Communications Specialist
Center for Family Involvement

Erin Croyle

What is your role at the Partnership?

Communications Specialist at the Center for Family Involvement.

How long have you been at the Partnership?

Nearly a decade!

What does your job entail?

Utilizing all forms of media to reach individuals with disabilities and their families. The Center for Family Involvement provides informational and emotional support to anyone who needs it. We're constantly sharing what we're doing along with the work of our community partners. We promote our Family to Family Network which provides one on one support, matching trained staff and volunteers with similar lived experiences. I also collaborate with colleagues at the Partnership so we can share the amazing research and work being done here.

My communications colleagues and I are constantly changing our outgoing messaging based on data, trends, and analytics. We use social media, websites, podcasts, and more. Where and how we access information is always evolving, and we change our strategies to meet folks where they are.

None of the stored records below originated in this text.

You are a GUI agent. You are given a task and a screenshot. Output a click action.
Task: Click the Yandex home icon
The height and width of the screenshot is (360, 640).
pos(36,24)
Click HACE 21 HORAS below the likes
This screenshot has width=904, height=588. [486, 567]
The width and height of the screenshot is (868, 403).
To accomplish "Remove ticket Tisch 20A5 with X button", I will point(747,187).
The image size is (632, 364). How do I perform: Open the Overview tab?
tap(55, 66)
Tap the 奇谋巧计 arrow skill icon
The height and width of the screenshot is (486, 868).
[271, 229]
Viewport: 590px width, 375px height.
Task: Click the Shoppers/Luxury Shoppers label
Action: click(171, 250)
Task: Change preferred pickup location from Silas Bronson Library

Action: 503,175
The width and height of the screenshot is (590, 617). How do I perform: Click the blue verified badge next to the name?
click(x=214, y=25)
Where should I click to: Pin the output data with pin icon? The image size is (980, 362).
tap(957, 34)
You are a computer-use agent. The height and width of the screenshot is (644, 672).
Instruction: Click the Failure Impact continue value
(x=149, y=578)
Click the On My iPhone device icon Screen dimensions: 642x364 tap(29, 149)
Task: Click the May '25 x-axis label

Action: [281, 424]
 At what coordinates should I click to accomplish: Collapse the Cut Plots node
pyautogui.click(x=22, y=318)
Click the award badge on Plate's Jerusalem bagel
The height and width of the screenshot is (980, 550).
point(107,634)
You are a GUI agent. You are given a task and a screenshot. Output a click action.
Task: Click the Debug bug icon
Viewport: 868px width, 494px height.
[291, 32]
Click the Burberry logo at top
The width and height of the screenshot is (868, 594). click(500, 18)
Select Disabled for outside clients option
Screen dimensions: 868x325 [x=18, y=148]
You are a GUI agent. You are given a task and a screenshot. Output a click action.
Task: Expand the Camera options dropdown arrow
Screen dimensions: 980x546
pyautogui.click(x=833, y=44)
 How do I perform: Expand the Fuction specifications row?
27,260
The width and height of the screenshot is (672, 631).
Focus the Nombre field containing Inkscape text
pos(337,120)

What do you like best about your job?

So many things. Big picture - creating content that validates both how hard and beautiful our existence is. Having a disability, caring for someone with a disability in a world where ableism is so embedded - it helps to know we're not alone in our struggles. More specifically, I am loving hosting our podcast, The Odyssey: Parenting. Caregiving. Disability. There are so many powerful stories to share. I wish I could do an episode every week!

What is one thing you would like for everyone to know about the Partnership?

Everything. The Partnership is doing groundbreaking work to improve the lives of people with disabilities and the communities we live in. Choosing just one aspect of all that amazingness is impossible for a communications person to answer. 

How do you define success?

I don't. Not anymore, at least. I'm old enough to know that conventional definitions of success are largely based on luck. Life is hard. 

When you have a child or children with disabilities, your wishes, hopes, and dreams change drastically. I'm lucky to be surrounded by people who love me. I feel content most of the time. I suppose that's success.

What inspires you?

My children. Their insight, innovation, resilience, and love for those around them is inspiring. They challenge me to be better every day. And they forgive me when I fall short.  

What is one new thing you learned in the last month?

If someone mistakes nail polish for lipstick and slathers it all over their mouth, you can remove it with apple cider vinegar (or any vinegar, but apple cider is prefered). Follow up with an exfoliating lip scrub and hydrating balm and you are good to go! :)

What is one step that everyone can take to foster inclusiveness?

Try stepping out of your own existence and look at the world from the perspective of someone who is disabled.  Imagine moving through your day with physical, mental, and/or emotional obstacles and roadblocks. Universal implementation of universal design for living and learning is, unfortunately, a long way off. Think about how we can demolish those roadblocks in our infrastructure and our mindsets.